Hospitals boosted their median charges for evaluation and management services by 7% and related negotiated rates rose 5%, according to FAIR Health’s analysis of November 2020 to November 2021 high-frequency claims from their database of more than 36 billion claims. Hospital E/M charges and negotiated rates—excluding facility fees—increased the most over that span out of the six categories FAIR Health studied: office E/M services; non-E/M services like psychiatric care, dialysis and immunizations; radiology; surgery; and pathology and laboratory.
Price inflation for hospital E/M services outpaced all other categories the not-for-profit research firm studied for the fifth-consecutive year. Related median charges jumped 6% and negotiated rates ballooned 10% from November 2019 to November 2020.
“It will be interesting to see what extent things will change, like with what we saw with the No Surprises Act,” said Robin Gelburd, president of FAIR Health.

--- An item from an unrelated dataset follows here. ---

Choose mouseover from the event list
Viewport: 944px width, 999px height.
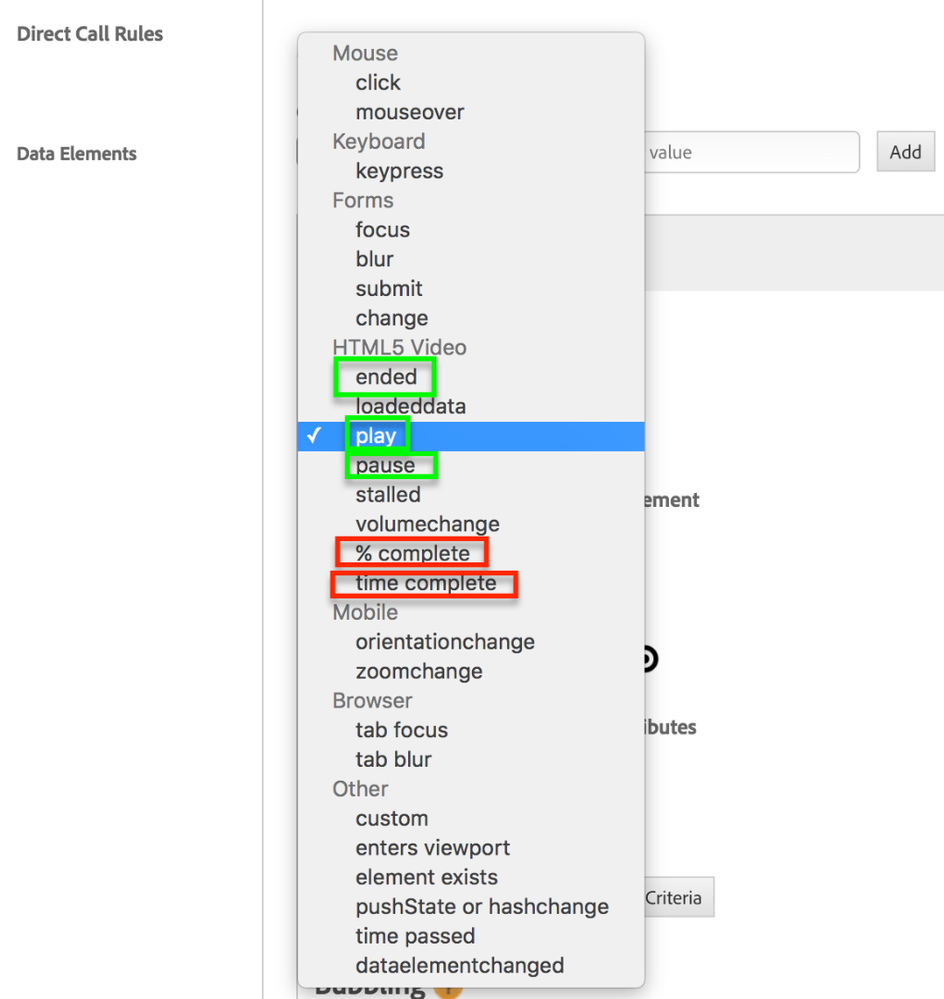(410, 112)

The No Surprises Act aims to curb healthcare costs by protecting patients from surprise bills, like when someone is unexpectedly charged for an out-of-network specialist in an in-network facility. The site-neutral payment policy, where Medicare pays hospital-based outpatient departments and independent physician offices the same rate for E/M services, and the price transparency rule have similar goals. Yet, many hospitals are not complying with the transparency mandate.
In addition to federal law, there have been an array of state-led interventions that look to hold health systems in check through price caps and cost growth benchmarks. But many of these endeavors have yet to meaningfully limit annual price hikes, policy experts said.
The increase in hospital charges and negotiated rates indicates that there continues to be a lack of competition, said Barak Richman, a law and business administration professor at Duke University. The data may reflect hospital acquisitions of physician practices, which tend to lock-in hospital market share and their control of patient flows, he said.
“The rise in hospital charge and allowed amounts suggest we’re still going in the wrong direction,” Richman said. “That the rate of rise is faster than the other categories means that we continue to accelerate in the wrong direction.”
Charges and negotiated rates for hospital E/M services have steadily increased since 2012, outpacing all other categories. Related charges jumped 28% and negotiated rates surged 26% from May 2012 to May 2017, FAIR Health data show. Hospital E/M charges and negotiated rates both increased 7% from November 2017 to November 2018.